What you will do> For the records that follow, please set down exactly the lines between the one holding "Contact Us (677, 17)" and the one holding "counter grille (143, 995)", inclusive, and only those.

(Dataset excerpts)
____
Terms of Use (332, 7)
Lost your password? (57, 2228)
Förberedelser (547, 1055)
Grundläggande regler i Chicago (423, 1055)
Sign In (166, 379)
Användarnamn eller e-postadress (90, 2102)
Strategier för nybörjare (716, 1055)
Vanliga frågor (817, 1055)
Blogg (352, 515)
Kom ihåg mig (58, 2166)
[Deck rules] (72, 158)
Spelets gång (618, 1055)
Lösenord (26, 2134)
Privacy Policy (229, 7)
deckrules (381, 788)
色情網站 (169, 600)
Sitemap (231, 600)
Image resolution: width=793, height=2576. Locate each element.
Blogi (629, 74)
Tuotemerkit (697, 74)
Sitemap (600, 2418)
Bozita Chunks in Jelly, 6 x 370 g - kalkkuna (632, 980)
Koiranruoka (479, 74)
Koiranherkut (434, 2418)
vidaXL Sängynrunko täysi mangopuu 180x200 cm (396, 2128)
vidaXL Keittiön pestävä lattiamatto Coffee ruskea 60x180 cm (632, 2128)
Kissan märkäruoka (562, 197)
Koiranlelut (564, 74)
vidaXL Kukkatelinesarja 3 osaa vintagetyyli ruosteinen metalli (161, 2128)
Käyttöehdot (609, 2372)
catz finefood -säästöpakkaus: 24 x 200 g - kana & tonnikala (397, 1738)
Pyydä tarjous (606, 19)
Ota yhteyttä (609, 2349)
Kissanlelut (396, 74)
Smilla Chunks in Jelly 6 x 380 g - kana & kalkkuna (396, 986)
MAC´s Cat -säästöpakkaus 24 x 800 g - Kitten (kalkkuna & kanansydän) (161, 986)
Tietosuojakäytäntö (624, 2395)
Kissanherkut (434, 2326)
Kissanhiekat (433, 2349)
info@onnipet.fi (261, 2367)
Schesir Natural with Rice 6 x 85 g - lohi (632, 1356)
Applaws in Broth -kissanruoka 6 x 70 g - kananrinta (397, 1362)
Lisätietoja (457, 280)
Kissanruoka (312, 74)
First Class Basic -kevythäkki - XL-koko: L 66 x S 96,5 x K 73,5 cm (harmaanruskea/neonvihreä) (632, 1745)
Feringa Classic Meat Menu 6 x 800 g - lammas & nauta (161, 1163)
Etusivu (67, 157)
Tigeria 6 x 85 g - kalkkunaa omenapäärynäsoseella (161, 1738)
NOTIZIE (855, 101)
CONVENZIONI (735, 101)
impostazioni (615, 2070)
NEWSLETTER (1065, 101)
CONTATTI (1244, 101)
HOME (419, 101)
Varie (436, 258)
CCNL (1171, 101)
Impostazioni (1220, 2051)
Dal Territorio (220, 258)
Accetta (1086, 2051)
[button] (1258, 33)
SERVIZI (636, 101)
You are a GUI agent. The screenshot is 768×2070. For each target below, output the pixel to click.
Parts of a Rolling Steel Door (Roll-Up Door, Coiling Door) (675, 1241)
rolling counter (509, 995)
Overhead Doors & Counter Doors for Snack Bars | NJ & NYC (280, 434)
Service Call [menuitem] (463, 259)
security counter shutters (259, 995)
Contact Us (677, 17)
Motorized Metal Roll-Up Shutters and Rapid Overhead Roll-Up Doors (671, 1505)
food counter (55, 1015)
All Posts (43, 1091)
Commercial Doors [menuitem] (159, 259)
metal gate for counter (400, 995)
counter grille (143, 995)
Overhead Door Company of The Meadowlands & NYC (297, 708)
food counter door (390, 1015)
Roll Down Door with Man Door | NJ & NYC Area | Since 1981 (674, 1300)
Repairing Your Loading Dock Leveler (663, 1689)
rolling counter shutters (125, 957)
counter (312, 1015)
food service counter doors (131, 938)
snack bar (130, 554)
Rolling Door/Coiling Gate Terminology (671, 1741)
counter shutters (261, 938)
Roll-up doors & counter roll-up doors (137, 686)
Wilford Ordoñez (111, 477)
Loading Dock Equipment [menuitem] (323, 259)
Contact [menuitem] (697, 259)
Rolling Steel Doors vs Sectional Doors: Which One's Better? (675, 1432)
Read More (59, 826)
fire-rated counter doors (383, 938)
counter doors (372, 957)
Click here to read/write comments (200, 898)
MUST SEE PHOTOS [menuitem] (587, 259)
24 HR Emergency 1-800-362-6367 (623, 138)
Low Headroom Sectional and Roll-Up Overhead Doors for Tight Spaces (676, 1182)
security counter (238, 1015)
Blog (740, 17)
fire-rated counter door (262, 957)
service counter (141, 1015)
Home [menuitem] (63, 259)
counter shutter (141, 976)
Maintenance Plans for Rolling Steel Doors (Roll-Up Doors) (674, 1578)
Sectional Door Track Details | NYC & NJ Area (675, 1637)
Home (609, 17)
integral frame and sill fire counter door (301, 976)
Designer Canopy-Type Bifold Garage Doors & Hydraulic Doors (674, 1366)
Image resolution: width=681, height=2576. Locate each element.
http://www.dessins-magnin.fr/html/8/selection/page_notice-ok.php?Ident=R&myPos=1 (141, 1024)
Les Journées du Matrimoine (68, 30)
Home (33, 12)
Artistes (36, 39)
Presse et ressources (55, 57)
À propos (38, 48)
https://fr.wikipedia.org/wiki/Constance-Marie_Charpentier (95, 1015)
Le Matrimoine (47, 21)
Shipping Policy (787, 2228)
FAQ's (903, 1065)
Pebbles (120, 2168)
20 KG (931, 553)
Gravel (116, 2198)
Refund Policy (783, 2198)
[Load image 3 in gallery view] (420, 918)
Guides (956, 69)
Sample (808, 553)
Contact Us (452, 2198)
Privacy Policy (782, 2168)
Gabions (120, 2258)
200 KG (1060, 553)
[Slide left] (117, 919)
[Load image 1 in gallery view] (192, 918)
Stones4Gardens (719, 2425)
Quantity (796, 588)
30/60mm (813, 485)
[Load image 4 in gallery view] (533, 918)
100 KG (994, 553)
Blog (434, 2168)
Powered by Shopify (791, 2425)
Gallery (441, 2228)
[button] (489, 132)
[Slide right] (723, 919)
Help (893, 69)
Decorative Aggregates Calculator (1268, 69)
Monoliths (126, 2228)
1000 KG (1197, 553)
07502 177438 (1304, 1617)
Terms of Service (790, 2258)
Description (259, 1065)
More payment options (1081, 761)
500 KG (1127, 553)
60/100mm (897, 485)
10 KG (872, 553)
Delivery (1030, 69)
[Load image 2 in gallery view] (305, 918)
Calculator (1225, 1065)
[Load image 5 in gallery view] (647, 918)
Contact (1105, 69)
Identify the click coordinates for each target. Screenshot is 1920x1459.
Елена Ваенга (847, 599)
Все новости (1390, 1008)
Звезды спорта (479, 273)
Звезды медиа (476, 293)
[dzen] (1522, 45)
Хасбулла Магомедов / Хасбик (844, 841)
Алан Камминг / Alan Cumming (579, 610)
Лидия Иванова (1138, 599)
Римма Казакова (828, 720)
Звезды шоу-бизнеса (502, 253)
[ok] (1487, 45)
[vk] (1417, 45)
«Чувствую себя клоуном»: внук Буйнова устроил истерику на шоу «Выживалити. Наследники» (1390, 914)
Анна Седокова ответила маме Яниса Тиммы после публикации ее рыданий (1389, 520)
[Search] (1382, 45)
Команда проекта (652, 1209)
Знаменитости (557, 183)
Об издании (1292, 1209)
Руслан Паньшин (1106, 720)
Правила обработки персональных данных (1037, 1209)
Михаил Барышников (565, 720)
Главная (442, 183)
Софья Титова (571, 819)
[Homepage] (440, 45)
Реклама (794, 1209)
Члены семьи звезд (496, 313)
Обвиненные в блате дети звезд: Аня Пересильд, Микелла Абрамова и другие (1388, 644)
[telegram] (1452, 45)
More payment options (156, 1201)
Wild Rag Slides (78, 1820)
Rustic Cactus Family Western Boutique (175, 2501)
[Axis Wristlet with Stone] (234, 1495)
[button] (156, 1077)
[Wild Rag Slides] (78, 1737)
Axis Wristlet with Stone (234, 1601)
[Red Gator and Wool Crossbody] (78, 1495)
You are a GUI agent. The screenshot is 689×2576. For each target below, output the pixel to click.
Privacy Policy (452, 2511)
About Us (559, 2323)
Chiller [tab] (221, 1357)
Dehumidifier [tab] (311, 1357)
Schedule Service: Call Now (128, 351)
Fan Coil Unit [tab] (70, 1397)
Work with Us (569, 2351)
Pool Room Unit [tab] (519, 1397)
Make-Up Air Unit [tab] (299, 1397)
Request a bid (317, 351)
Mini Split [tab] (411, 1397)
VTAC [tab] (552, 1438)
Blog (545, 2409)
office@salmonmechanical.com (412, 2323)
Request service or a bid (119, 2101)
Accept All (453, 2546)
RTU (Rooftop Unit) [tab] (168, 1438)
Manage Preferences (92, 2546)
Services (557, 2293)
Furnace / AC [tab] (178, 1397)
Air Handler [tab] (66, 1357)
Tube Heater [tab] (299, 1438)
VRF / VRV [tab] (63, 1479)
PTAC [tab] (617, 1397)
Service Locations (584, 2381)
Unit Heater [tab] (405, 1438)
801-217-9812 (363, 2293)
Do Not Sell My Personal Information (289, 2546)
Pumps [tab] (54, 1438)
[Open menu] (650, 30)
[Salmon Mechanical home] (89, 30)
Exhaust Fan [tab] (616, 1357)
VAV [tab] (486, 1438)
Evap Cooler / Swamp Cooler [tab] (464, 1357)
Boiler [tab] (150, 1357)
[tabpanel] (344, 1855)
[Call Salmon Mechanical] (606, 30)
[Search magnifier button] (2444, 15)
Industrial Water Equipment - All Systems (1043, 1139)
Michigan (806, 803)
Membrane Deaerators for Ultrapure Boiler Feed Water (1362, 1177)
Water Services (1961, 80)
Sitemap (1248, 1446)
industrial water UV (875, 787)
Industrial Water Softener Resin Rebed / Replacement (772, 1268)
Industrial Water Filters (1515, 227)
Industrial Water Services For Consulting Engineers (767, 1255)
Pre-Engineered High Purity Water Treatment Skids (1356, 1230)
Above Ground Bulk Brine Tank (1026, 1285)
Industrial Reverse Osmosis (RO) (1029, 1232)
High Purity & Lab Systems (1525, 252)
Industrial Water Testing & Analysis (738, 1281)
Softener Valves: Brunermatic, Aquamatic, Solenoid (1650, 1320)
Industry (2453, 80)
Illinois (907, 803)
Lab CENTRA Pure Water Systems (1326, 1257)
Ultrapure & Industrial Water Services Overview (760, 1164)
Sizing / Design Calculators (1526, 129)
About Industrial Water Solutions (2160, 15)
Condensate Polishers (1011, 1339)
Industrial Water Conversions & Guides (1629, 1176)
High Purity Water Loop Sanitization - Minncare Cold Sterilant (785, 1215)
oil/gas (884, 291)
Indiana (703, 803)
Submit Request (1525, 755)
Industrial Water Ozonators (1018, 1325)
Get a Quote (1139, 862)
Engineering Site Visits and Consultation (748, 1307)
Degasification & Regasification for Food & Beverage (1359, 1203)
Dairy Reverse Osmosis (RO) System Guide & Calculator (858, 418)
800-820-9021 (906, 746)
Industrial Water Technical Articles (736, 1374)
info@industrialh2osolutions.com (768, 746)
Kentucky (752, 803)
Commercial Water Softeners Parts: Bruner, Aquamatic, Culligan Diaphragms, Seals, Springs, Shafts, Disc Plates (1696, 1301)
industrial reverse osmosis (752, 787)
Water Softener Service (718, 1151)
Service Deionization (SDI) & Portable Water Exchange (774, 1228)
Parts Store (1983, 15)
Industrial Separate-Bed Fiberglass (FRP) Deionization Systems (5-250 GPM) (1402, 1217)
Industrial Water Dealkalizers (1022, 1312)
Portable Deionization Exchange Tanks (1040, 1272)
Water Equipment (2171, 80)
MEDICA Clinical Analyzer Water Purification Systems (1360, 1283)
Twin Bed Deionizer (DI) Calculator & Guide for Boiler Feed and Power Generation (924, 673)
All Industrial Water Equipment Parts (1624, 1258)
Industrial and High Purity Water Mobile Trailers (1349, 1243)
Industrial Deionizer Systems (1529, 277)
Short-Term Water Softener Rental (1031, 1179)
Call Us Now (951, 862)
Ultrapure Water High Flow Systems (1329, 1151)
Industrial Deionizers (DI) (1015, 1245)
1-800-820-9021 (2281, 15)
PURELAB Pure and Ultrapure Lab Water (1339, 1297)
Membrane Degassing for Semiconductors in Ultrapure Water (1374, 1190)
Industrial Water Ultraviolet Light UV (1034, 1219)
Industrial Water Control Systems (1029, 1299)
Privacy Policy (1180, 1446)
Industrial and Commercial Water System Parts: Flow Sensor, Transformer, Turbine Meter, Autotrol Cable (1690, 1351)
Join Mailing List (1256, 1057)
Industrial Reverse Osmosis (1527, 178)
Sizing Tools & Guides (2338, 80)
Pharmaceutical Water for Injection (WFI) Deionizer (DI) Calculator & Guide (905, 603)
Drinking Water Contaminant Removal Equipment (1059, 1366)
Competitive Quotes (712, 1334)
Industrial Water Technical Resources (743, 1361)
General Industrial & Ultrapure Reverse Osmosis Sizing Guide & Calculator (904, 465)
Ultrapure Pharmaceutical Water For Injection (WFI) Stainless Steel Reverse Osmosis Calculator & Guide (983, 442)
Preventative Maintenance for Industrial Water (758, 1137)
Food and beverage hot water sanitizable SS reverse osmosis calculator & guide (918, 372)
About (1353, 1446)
____
Result for this task>
Contact Us (677, 17)
Motorized Metal Roll-Up Shutters and Rapid Overhead Roll-Up Doors (671, 1505)
food counter (55, 1015)
All Posts (43, 1091)
Commercial Doors [menuitem] (159, 259)
metal gate for counter (400, 995)
counter grille (143, 995)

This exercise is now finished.